CAÍ NO MUNDO E NÃO SEI COMO VOLTAR
Eduardo Galeano
O que acontece comigo é que não consigo andar pelo mundo pegando
coisas e trocando-as pelo modelo seguinte só por que alguém adicionou
uma nova função ou a diminuiu um pouco…
Não faz muito, com minha mulher, lavávamos as fraldas dos filhos,
pendurávamos na corda junto com outras roupinhas, passávamos,
dobrávamos e as preparávamos para que voltassem a serem sujadas.
E eles, nossos nenês, apenas cresceram e tiveram seus próprios filhos
se encarregaram de atirar tudo fora, incluindo as fraldas. Se
entregaram, inescrupulosamente, às descartáveis!
Sim, já sei. À nossa geração sempre foi difícil jogar fora. Nem os
defeituosos conseguíamos descartar! E, assim, andamos pelas ruas,
guardando o muco no lenço de tecido, de bolso.
Nããão! Eu não digo que isto era melhor. O que digo é que, em algum
momento, me distraí, caí do mundo e, agora, não sei por onde se volta.
O mais provável é que o de agora esteja bem, isto não discuto. O que
acontece é que não consigo trocar os instrumentos musicais uma vez por
ano, o celular a cada três meses ou o monitor do computador por todas
as novidades.
Guardo os copos descartáveis! Lavo as luvas de látex que eram para
usar uma só vez.
Os talheres de plástico convivem com os de aço inoxidável na gaveta
dos talheres! É que venho de um tempo em que as coisas eram compradas
para toda a vida!
É mais! Se compravam para a vida dos que vinham depois! A gente
herdava relógios de parede, jogos de copas, vasilhas e até bacias de
louça.
E acontece que em nosso, nem tão longo matrimônio, tivemos mais
cozinhas do que as que haviam em todo o bairro em minha infância, e
trocamos de refrigerador três vezes.
Nos estão incomodando! Eu descobri! Fazem de propósito! Tudo se lasca,
se gasta, se oxida, se quebra ou se consome em pouco tempo para que
possamos trocar. Nada se arruma. O obsoleto é de fábrica.
Aonde estão os sapateiros fazendo meia-solas dos tênis Nike? Alguém
viu algum colchoeiro encordoando colchões, casa por casa? Quem arruma
as facas elétricas? o afiador ou o eletricista? Haverá teflon para os
funileiros ou assentos de aviões para os talabarteiros?
==*==
◆ **Objetivo**: Liste todos os objetos que, segundo o texto fornecido, a gente herdava.
==*==
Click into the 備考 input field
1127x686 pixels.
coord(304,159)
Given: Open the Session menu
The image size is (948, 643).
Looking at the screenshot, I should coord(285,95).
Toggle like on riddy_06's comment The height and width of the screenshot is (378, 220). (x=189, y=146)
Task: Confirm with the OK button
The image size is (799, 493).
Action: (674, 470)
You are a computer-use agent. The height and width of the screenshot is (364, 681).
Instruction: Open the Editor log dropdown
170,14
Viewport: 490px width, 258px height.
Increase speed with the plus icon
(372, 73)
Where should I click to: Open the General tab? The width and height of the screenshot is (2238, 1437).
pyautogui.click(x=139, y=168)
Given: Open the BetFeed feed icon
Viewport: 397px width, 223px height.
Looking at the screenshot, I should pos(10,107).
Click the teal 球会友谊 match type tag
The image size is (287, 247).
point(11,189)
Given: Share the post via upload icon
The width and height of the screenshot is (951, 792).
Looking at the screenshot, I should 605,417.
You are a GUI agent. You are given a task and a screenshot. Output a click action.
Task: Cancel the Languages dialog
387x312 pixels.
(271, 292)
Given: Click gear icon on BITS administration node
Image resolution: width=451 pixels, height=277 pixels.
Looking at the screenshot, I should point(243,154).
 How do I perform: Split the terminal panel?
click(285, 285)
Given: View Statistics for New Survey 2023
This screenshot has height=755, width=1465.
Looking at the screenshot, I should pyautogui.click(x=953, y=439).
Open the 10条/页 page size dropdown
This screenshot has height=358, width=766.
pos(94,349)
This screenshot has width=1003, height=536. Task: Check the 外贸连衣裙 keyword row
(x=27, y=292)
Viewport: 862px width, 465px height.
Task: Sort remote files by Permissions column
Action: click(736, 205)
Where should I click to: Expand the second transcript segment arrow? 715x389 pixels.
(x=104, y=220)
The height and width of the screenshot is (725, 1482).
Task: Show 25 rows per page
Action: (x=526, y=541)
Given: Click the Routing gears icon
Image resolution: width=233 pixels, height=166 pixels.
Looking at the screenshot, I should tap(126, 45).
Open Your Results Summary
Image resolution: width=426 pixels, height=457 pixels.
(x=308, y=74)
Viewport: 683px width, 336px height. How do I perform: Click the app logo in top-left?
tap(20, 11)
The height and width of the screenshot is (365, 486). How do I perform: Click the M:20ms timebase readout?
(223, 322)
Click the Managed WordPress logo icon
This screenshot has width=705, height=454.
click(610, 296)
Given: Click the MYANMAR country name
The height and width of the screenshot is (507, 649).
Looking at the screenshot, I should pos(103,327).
==*==
◆ **Resposta da tarefa**:
- relógios de parede
- jogos de copas
- vasilhas
- bacias de louça